Source data
- - - -
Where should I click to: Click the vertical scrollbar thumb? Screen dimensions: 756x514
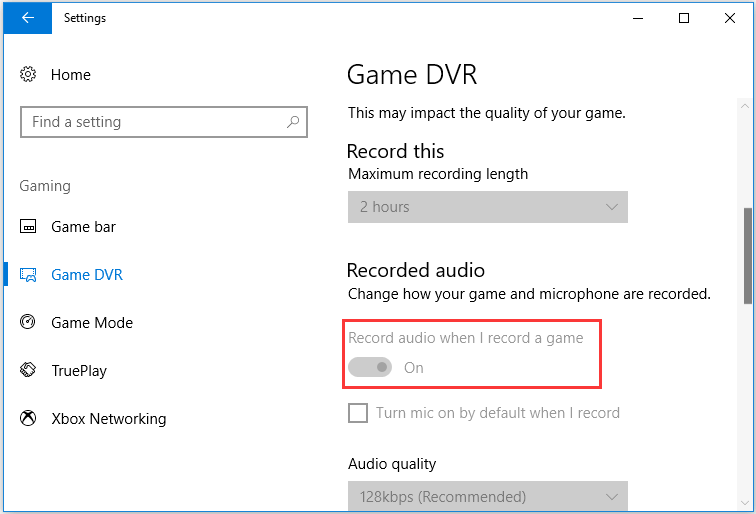tap(748, 255)
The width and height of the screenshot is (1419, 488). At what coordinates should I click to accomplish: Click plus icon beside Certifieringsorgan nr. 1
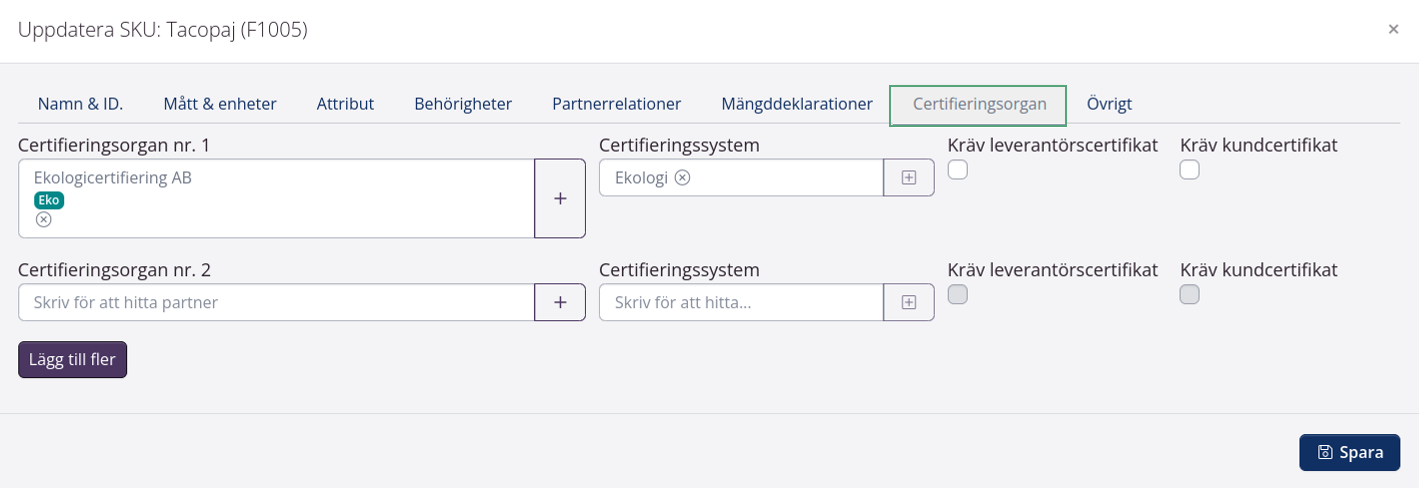[560, 198]
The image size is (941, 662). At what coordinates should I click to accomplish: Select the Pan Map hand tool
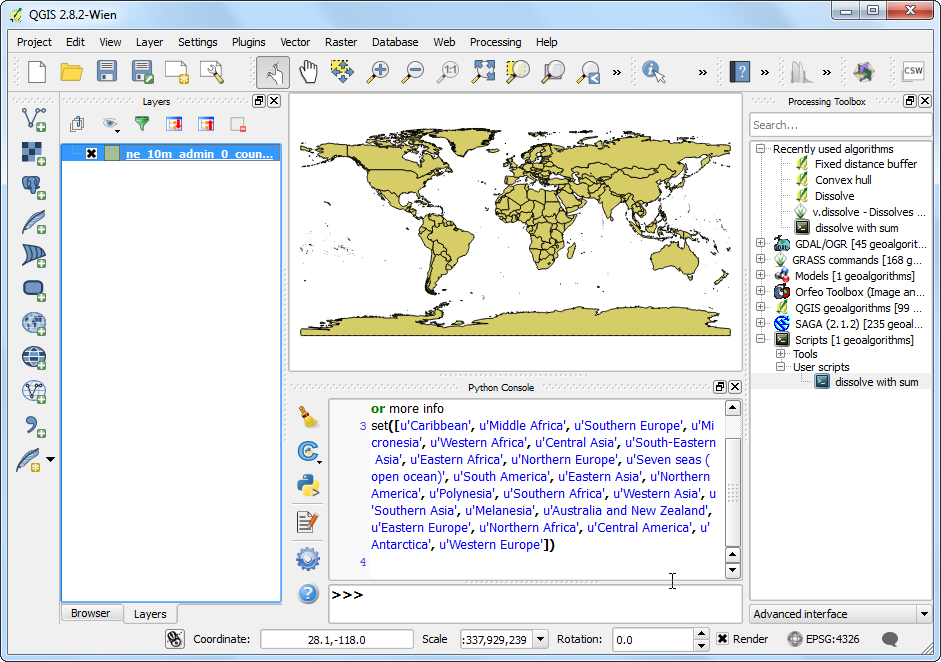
- - - -
**Exercise:** Repeat exactly the lines above, starting at the one that contains "The width and" and stopping at the last line of the entries, and leave out the pictures.

**Final answer:**
The width and height of the screenshot is (1419, 488). At what coordinates should I click to accomplish: Click plus icon beside Certifieringsorgan nr. 1
[560, 198]
The image size is (941, 662). At what coordinates should I click to accomplish: Select the Pan Map hand tool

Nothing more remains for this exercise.